(Items from a dataset)
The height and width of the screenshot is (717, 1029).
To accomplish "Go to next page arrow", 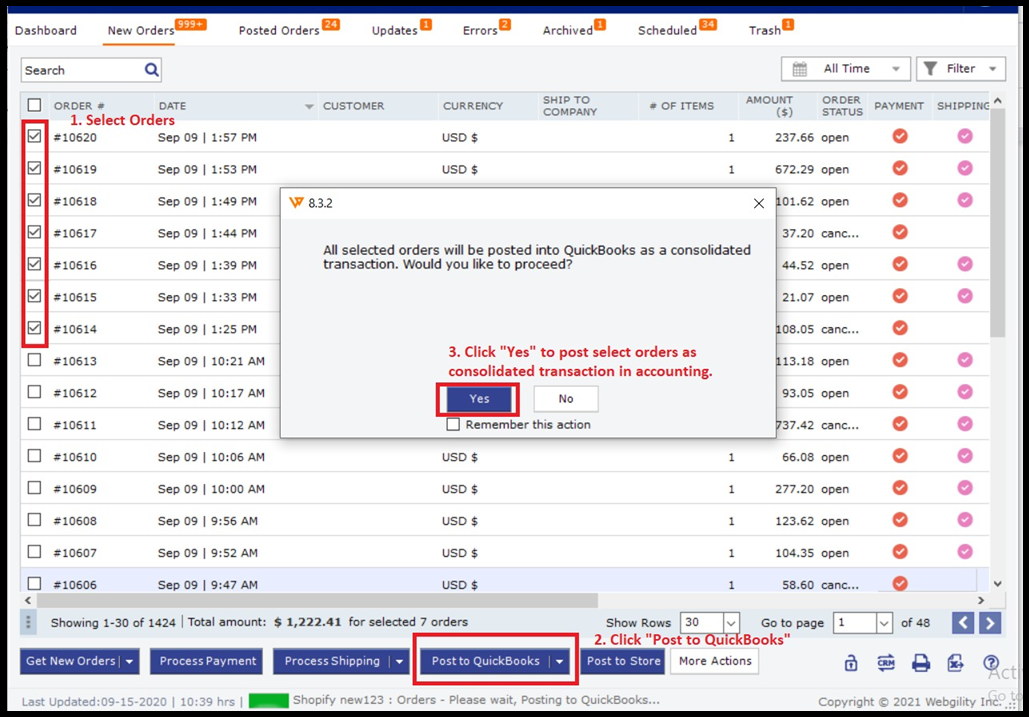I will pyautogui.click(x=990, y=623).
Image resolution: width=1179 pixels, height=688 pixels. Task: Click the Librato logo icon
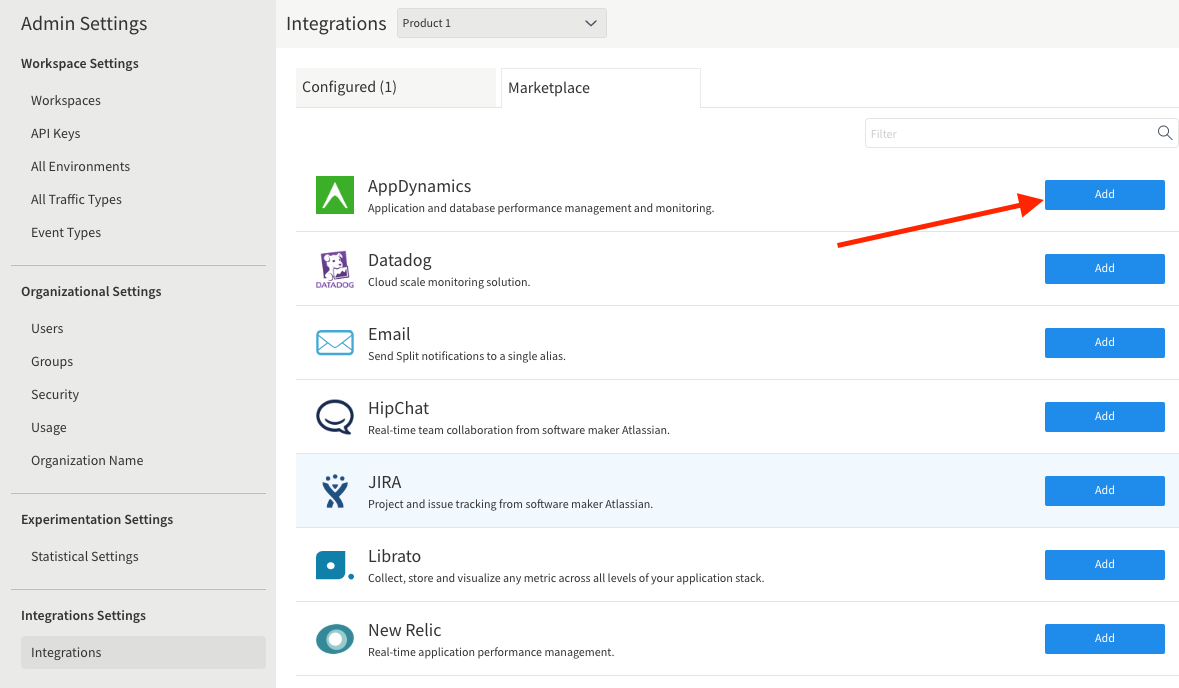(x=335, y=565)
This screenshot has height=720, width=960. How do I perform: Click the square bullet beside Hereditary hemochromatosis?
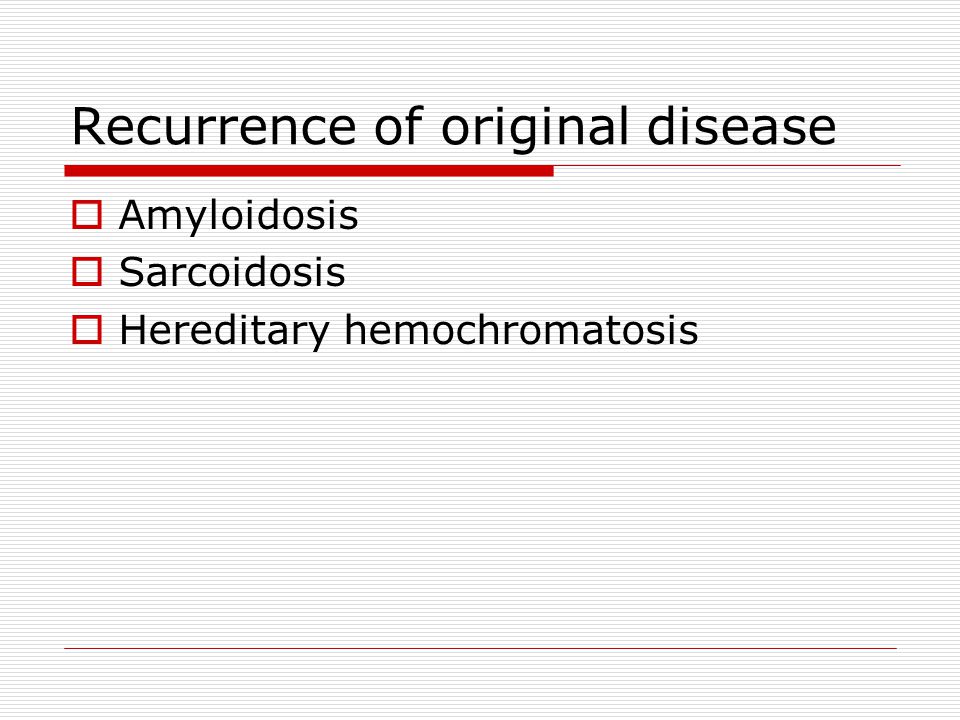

● **TASK STATEMENT**
Exactly one number is the answer: how many lines of the entries contain the string "screenshot".

● **EXPECTED ANSWER**
2